Since each $\alpha_{i}$ is algebraic, there are integers $q_i$'s such that $q_{i}\alpha_{i}$ is integral over $\mathbb{Z}$ for all $i$. In particular $F=\mathbb{Z}[\alpha_1,..,\alpha_n]$ is an integral extension of $\displaystyle \mathbb{Z}[\frac{1}{q_1},..,\frac{1}{q_n}]$. Since $F$ is a field we have that $\displaystyle \mathbb{Z}[\frac{1}{q_1},..,\frac{1}{q_n}]$ is a field, which is a contradiction( $p$ is not invertible for any prime not dividing $q_{1}...q_{n}$).

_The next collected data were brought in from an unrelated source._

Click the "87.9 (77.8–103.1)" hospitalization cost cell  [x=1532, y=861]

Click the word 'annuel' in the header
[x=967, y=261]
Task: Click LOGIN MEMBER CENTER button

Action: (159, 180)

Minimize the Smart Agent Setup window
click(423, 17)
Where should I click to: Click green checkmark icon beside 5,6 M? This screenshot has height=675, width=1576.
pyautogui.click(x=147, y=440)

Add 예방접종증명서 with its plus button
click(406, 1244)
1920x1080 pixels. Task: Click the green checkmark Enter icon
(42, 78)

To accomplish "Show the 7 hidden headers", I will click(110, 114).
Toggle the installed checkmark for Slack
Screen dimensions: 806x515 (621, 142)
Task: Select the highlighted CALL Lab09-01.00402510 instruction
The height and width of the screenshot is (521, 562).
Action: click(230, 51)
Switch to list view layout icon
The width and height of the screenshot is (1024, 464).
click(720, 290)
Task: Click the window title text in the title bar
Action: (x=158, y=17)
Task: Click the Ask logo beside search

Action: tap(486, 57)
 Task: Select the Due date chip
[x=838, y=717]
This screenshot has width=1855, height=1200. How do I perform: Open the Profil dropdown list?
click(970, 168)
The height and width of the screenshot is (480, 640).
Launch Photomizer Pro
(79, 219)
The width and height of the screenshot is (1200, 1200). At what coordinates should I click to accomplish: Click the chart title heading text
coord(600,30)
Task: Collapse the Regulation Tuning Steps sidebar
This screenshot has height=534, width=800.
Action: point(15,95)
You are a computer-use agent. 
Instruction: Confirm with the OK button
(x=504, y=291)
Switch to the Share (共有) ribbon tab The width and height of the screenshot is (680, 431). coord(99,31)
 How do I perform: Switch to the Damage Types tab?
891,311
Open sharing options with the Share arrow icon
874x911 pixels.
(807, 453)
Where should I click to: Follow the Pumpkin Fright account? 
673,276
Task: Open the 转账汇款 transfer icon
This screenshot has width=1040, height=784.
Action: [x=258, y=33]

• Unfortunately, I can not understand when you write " By the Nullstellensatz we have that each $\alpha_i$ is algebraic over $\mathbb Q$". Could you please explain this point? Are you using Nullstelensatz over $\mathbb Q$ here? To which ring are you applying it? Mar 7 '11 at 0:12
• @aglearner: I've added an explanation to what you are wondering. The point is that one version of the Nullstellensatz, which I learned by the name algebraic Nullstellensatz, is the following: A finitely generated extensions of fields $F/K$ is algebraic. Mar 7 '11 at 1:21

This is not an answer to your question, but let me point out that the Ax-Grothendieck theorem is now easy to prove using E-polynomials (Hodge-Deligne polynomials). If $f:X \to X$ is an injective endomorphism of a complex algebraic variety, then $E(X) = E(f(X))=E(X)-E(X\setminus f(X))$. So $E(X\setminus f(X))=0$ and $X\setminus f(X) = \emptyset$, because the degree of a constructible set is twice its dimension. Since one supposes the mixed Hodge theory, this proof is not trivial at all. But at least for me, this looks more natural.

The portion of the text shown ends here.